| ACTIVITY |
All of the data below should be output exactly as given.

--- INPUT DATA Enclosed Below ---

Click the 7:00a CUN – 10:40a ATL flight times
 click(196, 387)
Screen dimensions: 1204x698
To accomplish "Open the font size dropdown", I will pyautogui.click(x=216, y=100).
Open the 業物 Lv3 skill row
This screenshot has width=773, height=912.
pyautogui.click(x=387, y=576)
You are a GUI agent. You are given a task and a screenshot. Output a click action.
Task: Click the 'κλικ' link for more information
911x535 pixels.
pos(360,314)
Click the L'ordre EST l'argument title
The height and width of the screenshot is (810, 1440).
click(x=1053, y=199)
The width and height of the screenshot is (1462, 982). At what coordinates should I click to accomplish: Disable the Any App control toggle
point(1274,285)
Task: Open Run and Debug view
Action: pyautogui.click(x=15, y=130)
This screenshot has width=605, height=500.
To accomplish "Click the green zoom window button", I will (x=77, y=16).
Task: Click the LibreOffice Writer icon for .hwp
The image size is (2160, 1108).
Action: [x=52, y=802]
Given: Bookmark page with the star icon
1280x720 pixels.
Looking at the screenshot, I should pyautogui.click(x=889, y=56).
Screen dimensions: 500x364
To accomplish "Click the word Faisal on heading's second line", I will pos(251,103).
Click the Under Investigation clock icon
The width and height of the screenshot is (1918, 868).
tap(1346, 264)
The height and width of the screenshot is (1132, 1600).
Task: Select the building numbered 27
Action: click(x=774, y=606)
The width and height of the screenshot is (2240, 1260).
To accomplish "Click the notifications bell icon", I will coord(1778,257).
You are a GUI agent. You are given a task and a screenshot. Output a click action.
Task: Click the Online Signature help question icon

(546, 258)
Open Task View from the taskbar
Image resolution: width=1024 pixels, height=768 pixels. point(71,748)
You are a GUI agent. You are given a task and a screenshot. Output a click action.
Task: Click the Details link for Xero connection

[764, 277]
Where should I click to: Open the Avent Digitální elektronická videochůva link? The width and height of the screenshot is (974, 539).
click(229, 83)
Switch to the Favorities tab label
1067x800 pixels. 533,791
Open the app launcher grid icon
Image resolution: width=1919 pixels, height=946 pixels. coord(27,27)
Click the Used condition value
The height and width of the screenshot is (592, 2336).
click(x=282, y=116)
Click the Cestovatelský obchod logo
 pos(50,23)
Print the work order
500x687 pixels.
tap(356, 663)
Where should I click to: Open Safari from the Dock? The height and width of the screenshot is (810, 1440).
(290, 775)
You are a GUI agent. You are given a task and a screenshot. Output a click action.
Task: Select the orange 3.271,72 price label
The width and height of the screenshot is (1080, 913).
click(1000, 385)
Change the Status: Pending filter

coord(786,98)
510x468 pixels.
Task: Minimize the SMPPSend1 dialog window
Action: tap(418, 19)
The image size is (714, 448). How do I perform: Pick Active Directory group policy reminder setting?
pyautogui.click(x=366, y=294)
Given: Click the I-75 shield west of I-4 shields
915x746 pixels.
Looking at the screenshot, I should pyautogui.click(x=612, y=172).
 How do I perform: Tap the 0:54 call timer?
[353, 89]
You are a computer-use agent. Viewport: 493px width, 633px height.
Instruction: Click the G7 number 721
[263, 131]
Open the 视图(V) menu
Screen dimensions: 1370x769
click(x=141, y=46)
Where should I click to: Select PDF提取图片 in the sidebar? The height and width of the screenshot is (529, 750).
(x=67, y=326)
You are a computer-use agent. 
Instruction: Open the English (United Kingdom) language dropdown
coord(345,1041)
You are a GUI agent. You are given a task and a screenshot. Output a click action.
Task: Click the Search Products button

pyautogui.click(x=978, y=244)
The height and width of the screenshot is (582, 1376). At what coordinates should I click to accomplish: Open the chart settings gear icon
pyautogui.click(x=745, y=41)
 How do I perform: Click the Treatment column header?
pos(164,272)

--- End of Enclosed INPUT DATA ---

| RESPONSE TO THIS EXERCISE |
Click the 7:00a CUN – 10:40a ATL flight times
 click(196, 387)
Screen dimensions: 1204x698
To accomplish "Open the font size dropdown", I will pyautogui.click(x=216, y=100).
Open the 業物 Lv3 skill row
This screenshot has width=773, height=912.
pyautogui.click(x=387, y=576)
You are a GUI agent. You are given a task and a screenshot. Output a click action.
Task: Click the 'κλικ' link for more information
911x535 pixels.
pos(360,314)
Click the L'ordre EST l'argument title
The height and width of the screenshot is (810, 1440).
click(x=1053, y=199)
The width and height of the screenshot is (1462, 982). At what coordinates should I click to accomplish: Disable the Any App control toggle
point(1274,285)
Task: Open Run and Debug view
Action: pyautogui.click(x=15, y=130)
This screenshot has width=605, height=500.
To accomplish "Click the green zoom window button", I will (x=77, y=16).
Task: Click the LibreOffice Writer icon for .hwp
The image size is (2160, 1108).
Action: [x=52, y=802]
Given: Bookmark page with the star icon
1280x720 pixels.
Looking at the screenshot, I should pyautogui.click(x=889, y=56).
Screen dimensions: 500x364
To accomplish "Click the word Faisal on heading's second line", I will pos(251,103).
Click the Under Investigation clock icon
The width and height of the screenshot is (1918, 868).
tap(1346, 264)
The height and width of the screenshot is (1132, 1600).
Task: Select the building numbered 27
Action: click(x=774, y=606)
The width and height of the screenshot is (2240, 1260).
To accomplish "Click the notifications bell icon", I will coord(1778,257).
You are a GUI agent. You are given a task and a screenshot. Output a click action.
Task: Click the Online Signature help question icon

(546, 258)
Open Task View from the taskbar
Image resolution: width=1024 pixels, height=768 pixels. point(71,748)
You are a GUI agent. You are given a task and a screenshot. Output a click action.
Task: Click the Details link for Xero connection

[764, 277]
Where should I click to: Open the Avent Digitální elektronická videochůva link? The width and height of the screenshot is (974, 539).
click(229, 83)
Switch to the Favorities tab label
1067x800 pixels. 533,791
Open the app launcher grid icon
Image resolution: width=1919 pixels, height=946 pixels. coord(27,27)
Click the Used condition value
The height and width of the screenshot is (592, 2336).
click(x=282, y=116)
Click the Cestovatelský obchod logo
 pos(50,23)
Print the work order
500x687 pixels.
tap(356, 663)
Where should I click to: Open Safari from the Dock? The height and width of the screenshot is (810, 1440).
(290, 775)
You are a GUI agent. You are given a task and a screenshot. Output a click action.
Task: Select the orange 3.271,72 price label
The width and height of the screenshot is (1080, 913).
click(1000, 385)
Change the Status: Pending filter

coord(786,98)
510x468 pixels.
Task: Minimize the SMPPSend1 dialog window
Action: tap(418, 19)
The image size is (714, 448). How do I perform: Pick Active Directory group policy reminder setting?
pyautogui.click(x=366, y=294)
Given: Click the I-75 shield west of I-4 shields
915x746 pixels.
Looking at the screenshot, I should pyautogui.click(x=612, y=172).
 How do I perform: Tap the 0:54 call timer?
[353, 89]
You are a computer-use agent. Viewport: 493px width, 633px height.
Instruction: Click the G7 number 721
[263, 131]
Open the 视图(V) menu
Screen dimensions: 1370x769
click(x=141, y=46)
Where should I click to: Select PDF提取图片 in the sidebar? The height and width of the screenshot is (529, 750).
(x=67, y=326)
You are a computer-use agent. 
Instruction: Open the English (United Kingdom) language dropdown
coord(345,1041)
You are a GUI agent. You are given a task and a screenshot. Output a click action.
Task: Click the Search Products button

pyautogui.click(x=978, y=244)
The height and width of the screenshot is (582, 1376). At what coordinates should I click to accomplish: Open the chart settings gear icon
pyautogui.click(x=745, y=41)
 How do I perform: Click the Treatment column header?
pos(164,272)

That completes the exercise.